Thursday, January 06, 2005

CCL3L1: Genetic Factor in Determining HIV/AIDS Risk

Researchers have reported finding a genetic factor that influences the risk of HIV/AIDS.  The effect is twofold: it alters the risk of contracting HIV infection; and it alters the risk that HIV with progress to AIDS in a given period of time.  The factor that was studied turns out to be a subtle one.  The human genome contains a gene called CCL3L1.  A person can have more than one copy of this gene.  The more copies, the lower the risk. 

The study was reported on Science Express, the online version of Science Magazine that is used for early reporting of important findings, before the print version comes out.  I don't have a subscription, which is required, even to view the abstract.  However, there are reports on News@Nature.com and on the NIH website.  From the NIH report:
The study focused on the gene that encodes CCL3L1, a potent HIV-blocking protein that interacts with CCR5 — a major receptor protein that HIV uses as a doorway to enter and infect cells. The senior authors are Sunil K. Ahuja, M.D., of the University of Texas Health Science Center and the Veterans Administration Center for AIDS and HIV-1 Infection in San Antonio, and Matthew J. Dolan, M.D., of the U.S. Air Force’s Wilford Hall Medical Center and Brooks City-Base in San Antonio.

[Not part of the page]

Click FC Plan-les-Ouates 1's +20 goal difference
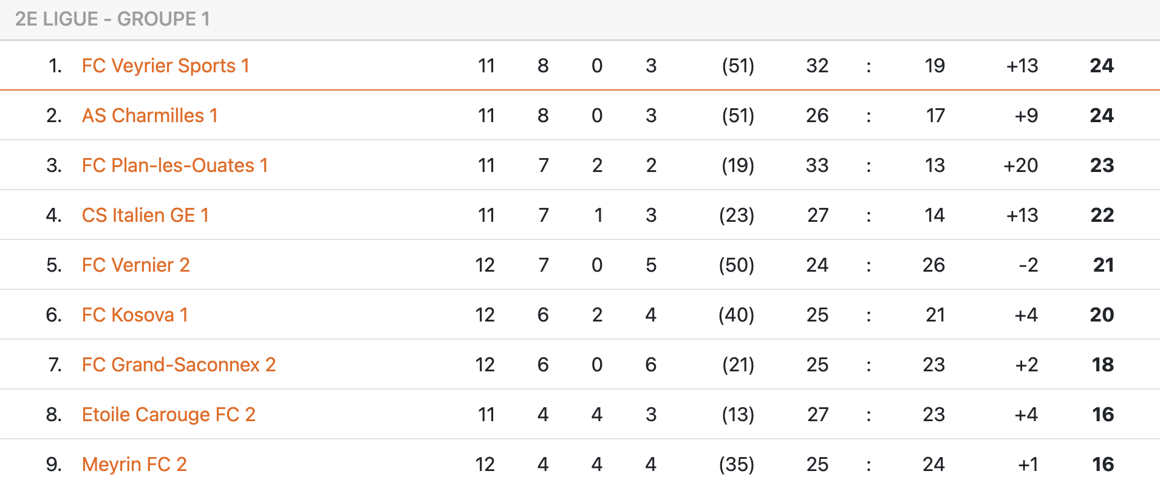Screen dimensions: 1160x485 point(1020,165)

The researchers analyzed blood samples from more than 4,300 HIV-positive and -negative people of different ancestral origins to determine the average number of CCL3L1 gene copies in each group. They found that, for example, HIV-negative African-American adults had an average of four CCL3L1 copies, while HIV-negative European- and Hispanic-American adults averaged two and three copies, respectively.

This does not mean that European Americans are more prone to HIV/AIDS than other populations. Rather, using the average CCL3L1 gene copy number as a reference point for each group, the authors found that individuals with fewer CCL3L1 copies than their population’s average were more susceptible to HIV infection and rapid progression to AIDS. People with greater-than-average CCL3L1 gene copies, in contrast, were less prone to infection by HIV or to rapid progression to AIDS.

Depending on the study population, each additional CCL3L1 copy lowered the risk of acquiring HIV by between 4.5 and 10.5 percent. Additionally, below-average CCL3L1 copy numbers were associated with a 39 to 260 percent higher risk of rapid progression to AIDS.
The Nature report adds some background.  The author explains more about the role of CCR5, and the interactions between the CCL3L1 protein and the CCR5 receptor.  She also reports on an interview with a geneticist, Mary Carrington.  Dr. Carrington talks about the potential clinical application of the findings.  Patients could be advised to follow a more aggressive medication regimen, if their genetic disposition puts them at higher risk.  Also interviewed was a infectious disease specialist, Michael Lederman.  Dr. Lederman points out that patients in clinical trials for HIV vaccines could be divided into groups based upon their genetic makeup.  This could help researchers find out who is most likely to respond to a vaccine. 

Although the clinical applications are not great, at this point, the HIV/AIDS problem is so great, that any finding is welcome. 

An interesting aspect of the study is that the variation in CCR5 and CCL3L1 together account for about 40% of the variance in the risk of HIV infection.  That means, of course, that there are other factors, perhaps more important, that remain to be elucidated.